On a day with no new deaths linked to the coronavirus, state health officials highlighted progress in lowering the so-called doubling rate —- the number of days it takes for infections to double. The rate now stands at between four and five days.
Health officials have confirmed 1,484 infections for the virus and 36 related deaths in the state of 2.1 million residents. More than 33,000 tests have been administered.
Health officials said testing is now available in all 33 counties across the state, with the capability to process 3,500 tests each day.
State officials said they tested 100 workers on Tuesday at the open-pit Chino copper mine in southwestern New Mexico, after coronavirus infection triggered a shutdown by operator Freeport-McMoRan.

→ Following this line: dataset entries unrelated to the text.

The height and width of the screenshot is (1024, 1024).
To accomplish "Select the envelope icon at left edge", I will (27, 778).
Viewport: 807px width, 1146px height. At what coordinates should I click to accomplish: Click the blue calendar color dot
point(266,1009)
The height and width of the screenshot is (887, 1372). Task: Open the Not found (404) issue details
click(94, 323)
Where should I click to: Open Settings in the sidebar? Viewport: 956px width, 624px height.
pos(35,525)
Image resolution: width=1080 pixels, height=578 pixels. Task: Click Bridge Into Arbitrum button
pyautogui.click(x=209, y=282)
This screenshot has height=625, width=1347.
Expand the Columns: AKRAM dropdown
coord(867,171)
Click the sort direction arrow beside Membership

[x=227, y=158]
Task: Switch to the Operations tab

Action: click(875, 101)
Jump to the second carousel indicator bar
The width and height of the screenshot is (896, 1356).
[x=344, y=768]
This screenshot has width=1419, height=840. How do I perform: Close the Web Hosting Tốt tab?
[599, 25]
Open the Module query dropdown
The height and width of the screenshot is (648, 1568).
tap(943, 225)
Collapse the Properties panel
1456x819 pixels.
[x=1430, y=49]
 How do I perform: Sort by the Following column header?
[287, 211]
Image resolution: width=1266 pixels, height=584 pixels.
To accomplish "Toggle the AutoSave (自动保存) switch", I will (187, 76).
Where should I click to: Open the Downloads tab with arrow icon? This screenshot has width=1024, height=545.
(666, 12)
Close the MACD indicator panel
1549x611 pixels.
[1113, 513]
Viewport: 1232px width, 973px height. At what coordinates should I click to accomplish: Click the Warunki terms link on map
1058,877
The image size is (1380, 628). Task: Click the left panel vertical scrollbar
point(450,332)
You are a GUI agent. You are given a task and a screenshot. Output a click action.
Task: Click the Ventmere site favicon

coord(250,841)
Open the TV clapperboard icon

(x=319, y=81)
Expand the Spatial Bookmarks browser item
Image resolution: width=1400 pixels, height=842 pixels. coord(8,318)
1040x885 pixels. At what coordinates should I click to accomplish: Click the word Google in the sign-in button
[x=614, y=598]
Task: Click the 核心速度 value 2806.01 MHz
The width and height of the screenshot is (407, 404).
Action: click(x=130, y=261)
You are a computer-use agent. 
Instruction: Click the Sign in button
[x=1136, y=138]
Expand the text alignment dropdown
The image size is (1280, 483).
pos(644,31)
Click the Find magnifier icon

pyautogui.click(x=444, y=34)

Lujan Grisham lashed out at the health care sector for attempting to shelter future profits a day after several hospitals in New Mexico announced major reductions in staffing.
She acknowledged that health care organizations are under financial stress because of a state directive to suspend elective, nonessential surgeries and procedures. But she added that the state has advanced $30 million in Medicare revenues, while a federal stimulus package includes $150 billion in support for the industry.
“That was confirmed by a conversation I had with a leading large private hospital CEO that what they want is a guarantee on their profits for the year, given that they could have done all of those elective surgeries,” Lujan Grisham said. “Quite frankly, I find that to be appalling as we address this public health crisis together.”
The hospital staff reduction comes on top of a collapse of the tourism sector and anemic oil prices that are roiling the state economy as state labor officials rush to distribute new unemployment benefits and small business loans. State health officials currently expect COVID-19 infections to peak in May, putting pressure on health care capabilities — especially rural networks.
“I worry that this is a national advocacy effort aimed at getting more money so that their profit centers are managed and maintained and has little to do with protecting a health care workforce,” Lujan Grisham said of staff reductions in health care.
Republican elected officials are pressuring the state to reopen with some small nonessential businesses that have been sidelined by state health directives, as major retailers including Walmart consolidate control over essential and nonessential retail operations.
Lujan Grisham said any large, categorical relaxation of the business restrictions was out of the question, though her administration is considering allowances for nonessential businesses that can provide curbside service that preserves social distancing.
She said the state cannot relax social distancing requirements without major advances in detecting coronavirus infections, expanded testing, better contact tracing and breakthroughs in treatment such as a vaccine.